▸ TEXT BLOCK:

[25] PSA § 10.03.
[26] See Raymond v. Marks, No. 96-9337, 1997 WL 345984, at *1 (2d Cir. June 24, 1997) (Table) (citing Rachmani Corp. v. 9 East 96th St. Apartment Corp., 211 A.D.2d 262, 269, 629 N.Y.S.2d 382, 386 (1st Dep't 1995)); N.Y. C.P.L.R. 3015(a).
[27] Greenspan Decl. ¶¶ 10-11.
[28] Id. ¶ 12.
[29] The Court need not discuss plaintiffs' argument that Class A-1 was harmed less than previously estimated, or that any loss sustained by Class A-1 was de minimus. In light of the Court's construction of the no action clause, both of these arguments militate in favor of dismissal. The Court therefore considers only the portion of plaintiffs' argument that, if persuasive and supported, would result in a denial of defendants' motion.
[30] LaBelle Decl. Ex. H. The Court assumes without deciding that the spreadsheet and the portion of LaBelle's declaration explaining it are admissible.
[31] See id.
[32] See Elk v. United States, 87 Fed. Cl. 70, 93 (Fed.Cl.2009).

▸ EXERCISE PROMPT:
Type out part of the legal footnotes word for word, beginning at the words "[29] The Court" and stopping after "70, 93 (Fed.Cl.2009).".

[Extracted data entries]
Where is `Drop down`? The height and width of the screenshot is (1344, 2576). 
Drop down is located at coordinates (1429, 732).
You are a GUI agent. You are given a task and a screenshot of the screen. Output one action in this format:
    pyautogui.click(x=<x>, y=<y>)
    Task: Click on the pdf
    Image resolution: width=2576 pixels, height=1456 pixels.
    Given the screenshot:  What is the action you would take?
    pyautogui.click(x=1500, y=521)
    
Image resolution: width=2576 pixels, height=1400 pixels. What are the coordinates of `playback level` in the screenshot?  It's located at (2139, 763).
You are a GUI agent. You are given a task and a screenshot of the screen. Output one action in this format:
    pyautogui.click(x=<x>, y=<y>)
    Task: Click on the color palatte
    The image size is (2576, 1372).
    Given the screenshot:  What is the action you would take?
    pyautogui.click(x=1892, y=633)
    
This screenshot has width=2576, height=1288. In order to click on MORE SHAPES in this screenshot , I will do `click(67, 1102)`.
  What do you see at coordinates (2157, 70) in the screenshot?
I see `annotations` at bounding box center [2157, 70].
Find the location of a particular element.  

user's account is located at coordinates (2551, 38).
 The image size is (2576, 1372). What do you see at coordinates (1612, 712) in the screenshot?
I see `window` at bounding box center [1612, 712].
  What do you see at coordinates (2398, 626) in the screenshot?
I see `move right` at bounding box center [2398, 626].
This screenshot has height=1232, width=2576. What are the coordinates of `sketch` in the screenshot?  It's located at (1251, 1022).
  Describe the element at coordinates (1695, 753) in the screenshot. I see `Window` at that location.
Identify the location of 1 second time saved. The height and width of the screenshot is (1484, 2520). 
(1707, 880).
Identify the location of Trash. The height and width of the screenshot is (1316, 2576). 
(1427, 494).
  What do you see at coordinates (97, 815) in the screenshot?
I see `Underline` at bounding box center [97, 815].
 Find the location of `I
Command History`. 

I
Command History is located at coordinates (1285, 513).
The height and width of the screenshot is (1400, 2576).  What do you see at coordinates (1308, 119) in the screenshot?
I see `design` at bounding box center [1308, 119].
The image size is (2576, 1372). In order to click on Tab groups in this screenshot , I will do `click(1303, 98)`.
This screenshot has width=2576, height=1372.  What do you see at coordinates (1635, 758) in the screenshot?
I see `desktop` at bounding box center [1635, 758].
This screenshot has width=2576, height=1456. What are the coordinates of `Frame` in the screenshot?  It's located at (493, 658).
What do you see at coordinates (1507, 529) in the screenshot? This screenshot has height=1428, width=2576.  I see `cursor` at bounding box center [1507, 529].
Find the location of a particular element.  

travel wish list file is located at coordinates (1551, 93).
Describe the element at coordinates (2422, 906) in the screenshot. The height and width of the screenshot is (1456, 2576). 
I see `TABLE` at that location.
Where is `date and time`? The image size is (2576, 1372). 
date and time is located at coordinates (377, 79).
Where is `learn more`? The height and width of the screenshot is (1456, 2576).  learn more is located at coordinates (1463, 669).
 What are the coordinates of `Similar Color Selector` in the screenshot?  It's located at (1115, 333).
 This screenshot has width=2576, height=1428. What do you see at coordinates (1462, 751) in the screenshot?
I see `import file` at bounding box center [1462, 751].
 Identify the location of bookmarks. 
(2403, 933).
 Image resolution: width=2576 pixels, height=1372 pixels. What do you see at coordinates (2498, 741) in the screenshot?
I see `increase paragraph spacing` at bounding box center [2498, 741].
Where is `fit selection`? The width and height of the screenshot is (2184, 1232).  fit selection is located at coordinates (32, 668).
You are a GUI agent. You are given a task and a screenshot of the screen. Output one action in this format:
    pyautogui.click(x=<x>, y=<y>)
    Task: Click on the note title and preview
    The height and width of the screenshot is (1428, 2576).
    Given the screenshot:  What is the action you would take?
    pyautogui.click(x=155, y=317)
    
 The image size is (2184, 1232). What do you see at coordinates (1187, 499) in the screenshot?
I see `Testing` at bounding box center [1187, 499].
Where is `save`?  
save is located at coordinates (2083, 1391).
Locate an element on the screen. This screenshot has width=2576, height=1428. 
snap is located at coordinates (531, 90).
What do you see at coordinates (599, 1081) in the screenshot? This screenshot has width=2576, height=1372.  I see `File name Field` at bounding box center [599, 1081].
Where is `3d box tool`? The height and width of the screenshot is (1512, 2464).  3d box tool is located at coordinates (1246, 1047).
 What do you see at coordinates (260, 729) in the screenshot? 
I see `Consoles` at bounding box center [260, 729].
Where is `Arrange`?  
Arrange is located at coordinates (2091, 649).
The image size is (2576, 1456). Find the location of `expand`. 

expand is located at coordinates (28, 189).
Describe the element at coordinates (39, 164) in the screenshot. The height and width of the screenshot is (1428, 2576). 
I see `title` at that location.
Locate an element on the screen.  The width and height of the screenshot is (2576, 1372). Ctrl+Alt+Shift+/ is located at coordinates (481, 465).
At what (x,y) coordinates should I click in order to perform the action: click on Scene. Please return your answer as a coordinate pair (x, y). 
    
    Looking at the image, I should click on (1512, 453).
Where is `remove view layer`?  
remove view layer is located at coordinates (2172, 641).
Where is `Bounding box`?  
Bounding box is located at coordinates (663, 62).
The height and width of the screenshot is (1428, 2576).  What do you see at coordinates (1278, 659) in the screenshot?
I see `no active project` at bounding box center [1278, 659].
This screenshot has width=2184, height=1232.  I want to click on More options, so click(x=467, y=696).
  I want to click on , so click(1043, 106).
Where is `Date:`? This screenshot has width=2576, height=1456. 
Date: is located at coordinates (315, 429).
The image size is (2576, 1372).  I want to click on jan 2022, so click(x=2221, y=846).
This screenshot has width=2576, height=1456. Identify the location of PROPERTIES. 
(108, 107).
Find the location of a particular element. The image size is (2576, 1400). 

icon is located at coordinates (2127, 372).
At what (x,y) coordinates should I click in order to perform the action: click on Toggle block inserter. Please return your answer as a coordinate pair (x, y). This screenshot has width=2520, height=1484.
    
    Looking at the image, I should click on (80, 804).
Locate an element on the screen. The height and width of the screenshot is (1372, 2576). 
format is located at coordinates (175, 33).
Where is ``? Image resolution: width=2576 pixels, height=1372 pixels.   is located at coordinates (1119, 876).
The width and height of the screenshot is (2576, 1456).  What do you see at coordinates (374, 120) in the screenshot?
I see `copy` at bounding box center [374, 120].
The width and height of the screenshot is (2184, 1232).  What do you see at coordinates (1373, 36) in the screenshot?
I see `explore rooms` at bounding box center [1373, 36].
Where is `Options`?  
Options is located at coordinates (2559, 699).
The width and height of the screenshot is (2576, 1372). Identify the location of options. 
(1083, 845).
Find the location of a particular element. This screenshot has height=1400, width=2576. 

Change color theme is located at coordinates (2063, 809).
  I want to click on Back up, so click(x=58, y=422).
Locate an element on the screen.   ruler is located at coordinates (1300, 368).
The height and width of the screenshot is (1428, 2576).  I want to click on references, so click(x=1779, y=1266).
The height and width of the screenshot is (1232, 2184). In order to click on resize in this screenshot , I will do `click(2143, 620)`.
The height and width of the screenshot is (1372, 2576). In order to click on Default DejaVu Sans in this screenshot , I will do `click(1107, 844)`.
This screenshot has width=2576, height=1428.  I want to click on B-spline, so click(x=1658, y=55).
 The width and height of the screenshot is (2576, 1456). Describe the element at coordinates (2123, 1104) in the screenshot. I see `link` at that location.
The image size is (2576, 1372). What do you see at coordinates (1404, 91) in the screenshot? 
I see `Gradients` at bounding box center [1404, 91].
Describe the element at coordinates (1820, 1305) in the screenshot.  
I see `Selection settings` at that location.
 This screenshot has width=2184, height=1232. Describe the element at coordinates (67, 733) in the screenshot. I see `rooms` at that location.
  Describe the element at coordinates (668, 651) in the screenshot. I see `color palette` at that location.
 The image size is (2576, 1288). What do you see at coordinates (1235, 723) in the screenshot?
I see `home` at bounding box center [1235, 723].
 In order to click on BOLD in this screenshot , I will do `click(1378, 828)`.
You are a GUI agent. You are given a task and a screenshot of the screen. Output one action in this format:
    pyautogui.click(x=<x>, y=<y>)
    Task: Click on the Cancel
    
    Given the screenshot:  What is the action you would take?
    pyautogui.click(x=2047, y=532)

▸ EXERCISE SOLUTION:
[29] The Court need not discuss plaintiffs' argument that Class A-1 was harmed less than previously estimated, or that any loss sustained by Class A-1 was de minimus. In light of the Court's construction of the no action clause, both of these arguments militate in favor of dismissal. The Court therefore considers only the portion of plaintiffs' argument that, if persuasive and supported, would result in a denial of defendants' motion.
[30] LaBelle Decl. Ex. H. The Court assumes without deciding that the spreadsheet and the portion of LaBelle's declaration explaining it are admissible.
[31] See id.
[32] See Elk v. United States, 87 Fed. Cl. 70, 93 (Fed.Cl.2009).